*Data excerpts:*

----------

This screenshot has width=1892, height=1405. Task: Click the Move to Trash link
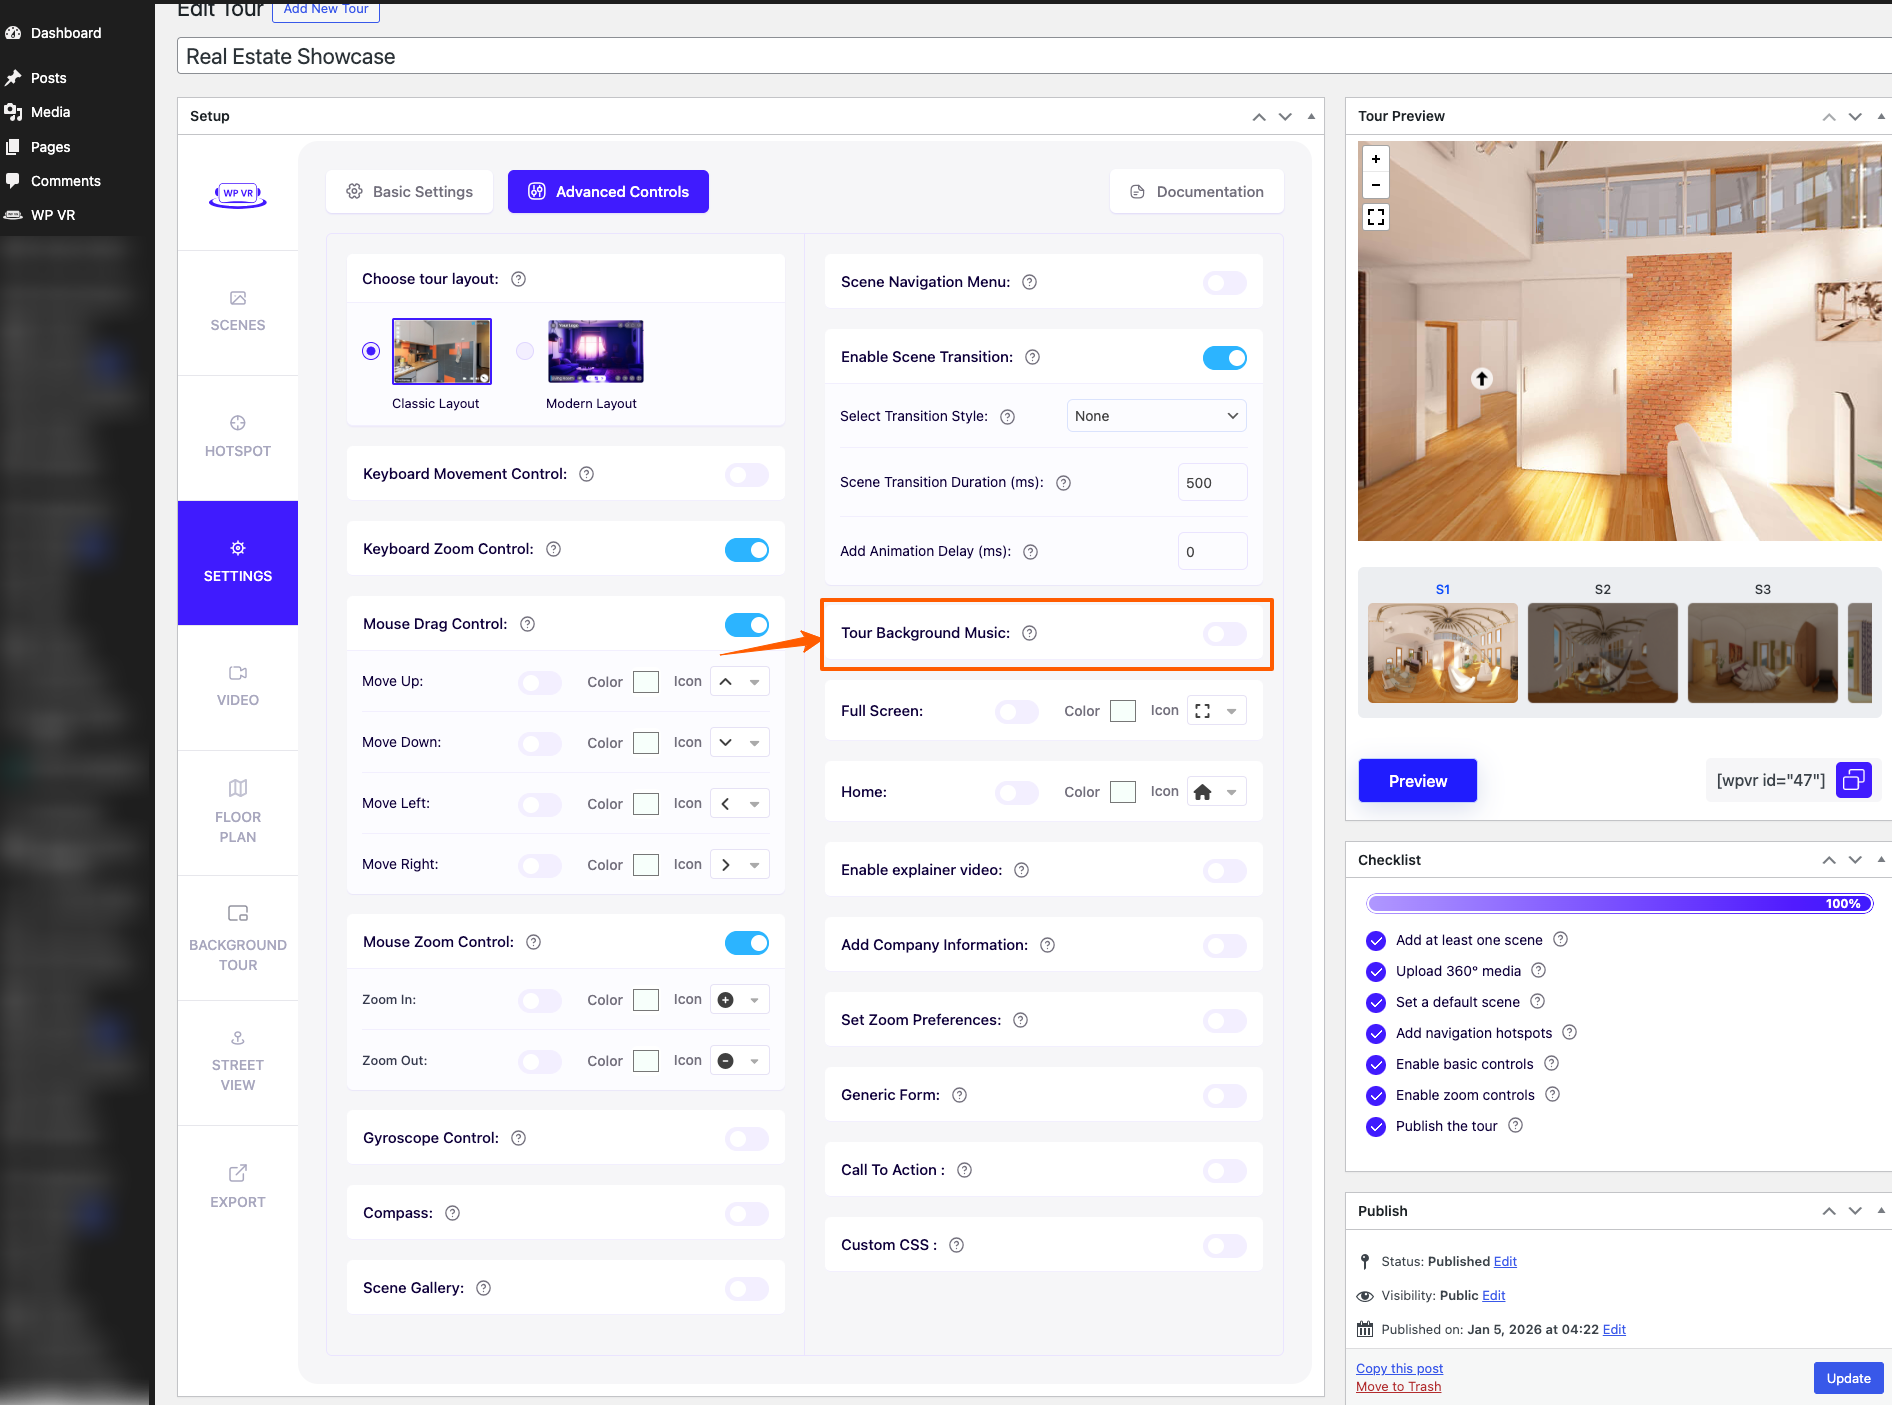pos(1398,1386)
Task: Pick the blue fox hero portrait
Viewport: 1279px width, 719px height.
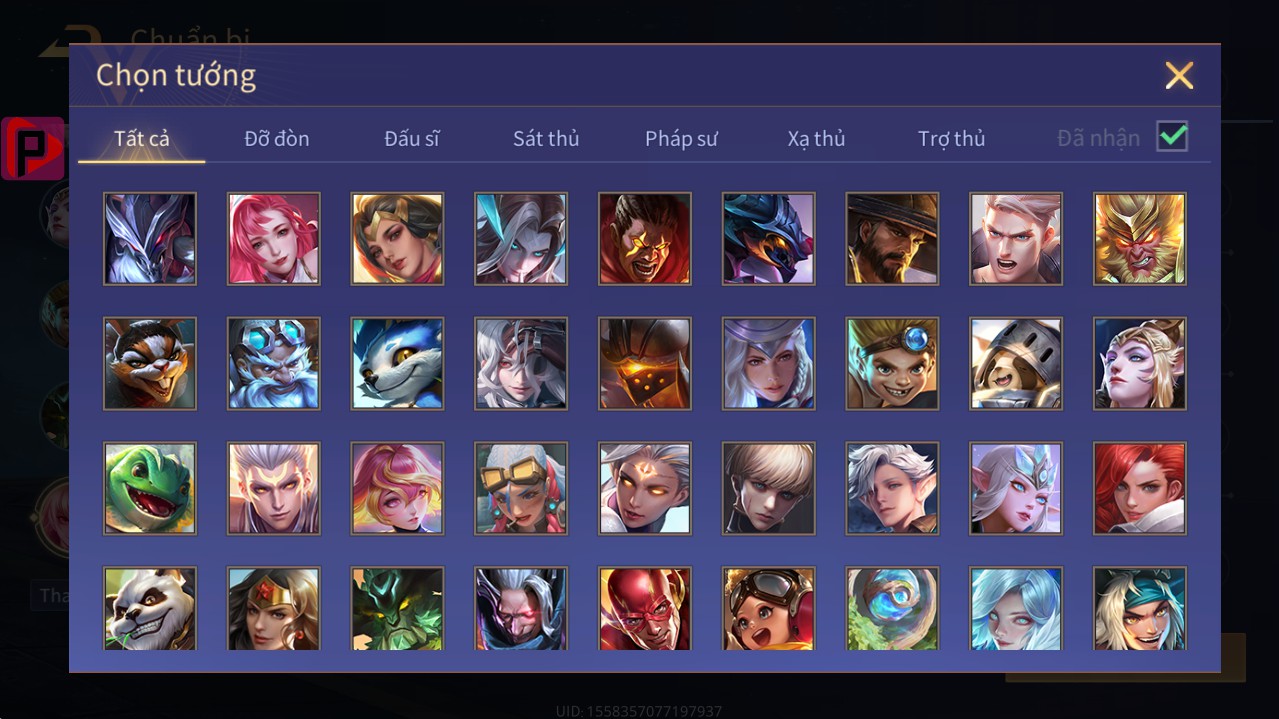Action: pos(397,364)
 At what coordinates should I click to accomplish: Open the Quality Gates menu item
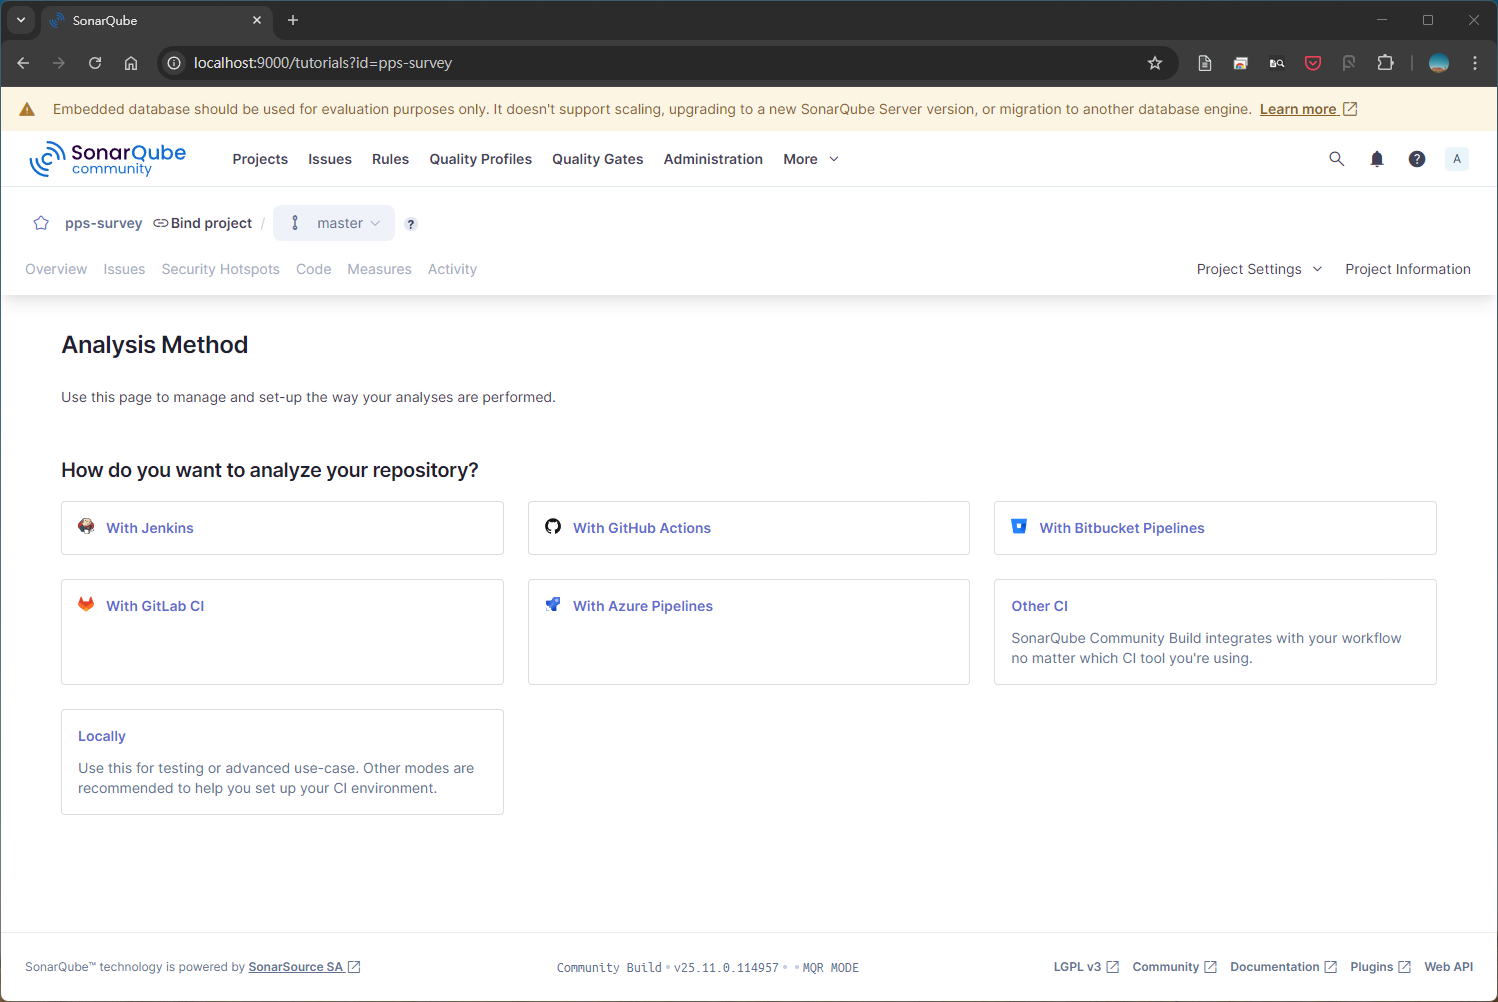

----------

*What is needed:* Write out every line of the records again, requests included, but shift each coordinate in the answers by adding 97 to it. Leave the pictures out.

*Solution:*
This screenshot has width=1892, height=1405. Task: Click the Move to Trash link
pos(1495,1483)
Task: Pick the blue fox hero portrait
Viewport: 1279px width, 719px height.
Action: pos(494,461)
 At what coordinates should I click to accomplish: Open the Quality Gates menu item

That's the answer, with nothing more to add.